The decision to hire Fred Zinnemann as the director of the film version of the Rodgers & Hammerstein musical “Oklahoma!” was peculiar – the director never helmed a musical before and was best known for his intensely riveting dramas such as “The Search,” “The Men,” “High Noon,” “The Member of the Wedding” and the Oscar-winning “From Here to Eternity.” One would imagine that bringing in a veteran musical director such as Stanley Donen or Vincente Minnelli would seem more logical for a vehicle like “Oklahoma!” – this would seem to be the job for an expert in the light and breezy, not in doom and gloom.
But Zinnemann’s predilection for the dramatic gave the frothy “Oklahoma!” a sense of complex gravitas that was absent from other mid-1950s musicals – not to mention the original Broadway production – and when viewing it today, it seems more modern when many of the other musicals of the decade seem badly dated. Part of this was achieved in the off-beat casting of Rod Steiger (who transformed the character Jud Fry from a stock villain into an emotionally tortured untouchable) and film noir diva Gloria Grahame (who played the comic relief Ado Annie without a trace of wink-and-nudge farce, thus making her character’s sexual cluelessness more humorously invigorating). Zinnemann might have taken the film into even darker territory, as witnessed in his unusual eagerness to audition non-musical young Method actors Paul Newman and James Dean for the Curly role. But under Zinnemann’s direction, Gordon MacRae, a usually bland musical-comedy performer, tapped into hitherto unknown dramatic abilities as he plumbed Curly to find an insouciant malevolence that clouded the character’s personality and motivation.
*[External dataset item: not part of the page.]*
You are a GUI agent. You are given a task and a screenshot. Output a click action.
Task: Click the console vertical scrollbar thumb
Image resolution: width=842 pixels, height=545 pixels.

Still, “Oklahoma!” is a musical and not a melodrama, and Zinnemann responded to the material with an imaginative style that took full advantage of the widescreen format (the film was simultaneously filmed in the Todd-AO and CinemaScope processes) and vibrant rural locations (in Arizona, as Oklahoma proved oddly incompatible for the production). The classic score was wonderfully enhanced with boldly conceived outdoor sequences – “Oh, What a Beautiful Mornin’” and “The Surrey with the Fringe on Top” are playfully visualized while the complicated “Kansas City” dance number was staged with a large ensemble in an open air train depot. Zinnemann also provided expert framing for Agnes de Mille’s groundbreaking dream ballet, which offered an astonishing avant-garde sequence laced with psychosexual menace.
It also helped that the film brought in reliable performers to inhabit the broad roles with unapologetic hamming – Eddie Albert’s oleaginous Persian peddler, Gene Nelson as the handsome but dim cowboy and the sublime Charlotte Greenwood as the earthy Aunt Eller offer a jolly presence to keep Zinnemann’s edgier elements in check, creating the cinematic equivalent of a yin-yang balance. The biggest surprise was the film’s greatest gamble: putting unknown Shirley Jones in the central role of Laurey. The young actress was not lacking in photogenic charms and a fine voice, and Zinnemann carefully guided her through the role’s light comedy and difficult emotional turns, which resulted in one of the most startlingly effective film debuts.